Implementation details

The Aero type manages shared ownership of a map from resource types to "slots". For a given resource type, the corresponding "slot" can be in one of three state:

  1. Absent. No instance of this resource is present in the map.
  2. Present. An instance of this resource exists in the map and can be accessed immediately.
  3. Under construction. An instance of this resource is currently under construction, and may be accessed once construction has finished. The slot maintains a list of threads or tasks waiting for this resource to be constructed, and will wake them when the resource becomes available.

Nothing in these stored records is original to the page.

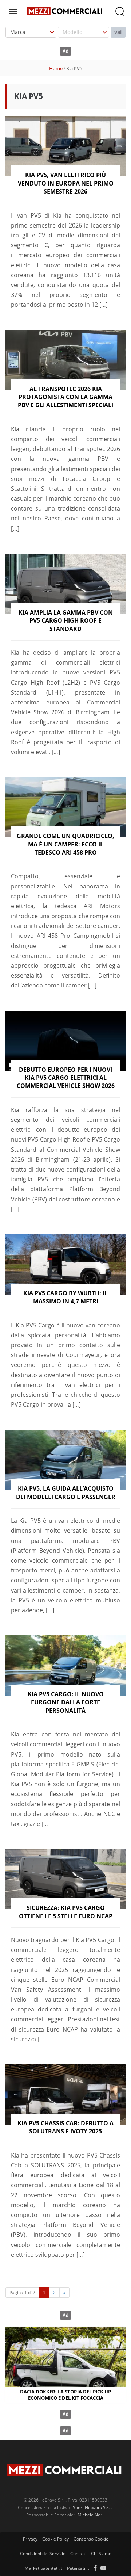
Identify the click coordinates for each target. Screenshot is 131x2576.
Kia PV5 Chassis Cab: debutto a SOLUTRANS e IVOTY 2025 (65, 2127)
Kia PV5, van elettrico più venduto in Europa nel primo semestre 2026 (66, 183)
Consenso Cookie (91, 2539)
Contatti (78, 2553)
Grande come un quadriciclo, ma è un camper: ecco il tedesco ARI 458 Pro (65, 844)
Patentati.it (78, 2568)
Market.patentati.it (43, 2568)
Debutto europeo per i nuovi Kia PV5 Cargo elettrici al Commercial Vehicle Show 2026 (66, 1078)
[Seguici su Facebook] (95, 2568)
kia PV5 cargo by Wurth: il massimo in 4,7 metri (65, 1297)
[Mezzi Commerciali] (65, 11)
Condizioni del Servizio (43, 2553)
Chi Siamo (101, 2553)
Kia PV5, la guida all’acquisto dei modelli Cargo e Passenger (65, 1492)
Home (56, 68)
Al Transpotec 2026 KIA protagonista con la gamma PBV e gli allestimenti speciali (65, 397)
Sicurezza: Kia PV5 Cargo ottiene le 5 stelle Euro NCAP (65, 1912)
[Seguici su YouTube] (103, 2568)
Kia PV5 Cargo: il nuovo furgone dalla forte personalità (66, 1702)
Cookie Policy (55, 2539)
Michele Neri (90, 2515)
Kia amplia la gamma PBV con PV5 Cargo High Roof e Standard (66, 620)
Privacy (30, 2539)
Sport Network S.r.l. (92, 2507)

Resources can be constructed synchronously, or (when the feature is enabled) asynchronously.

If a resource is accessed whilst under construction, the caller will wait for construction to complete. The caller determines whether the wait occurs synchronously or asynchronously, depending on whether obtain() or obtain_async() is used.

It is possible (and allowed) for a thread to synchronously wait on a resource being constructed asynchronously in a task, or for a task to asynchronously wait on a resource being synchronously constructed on a thread.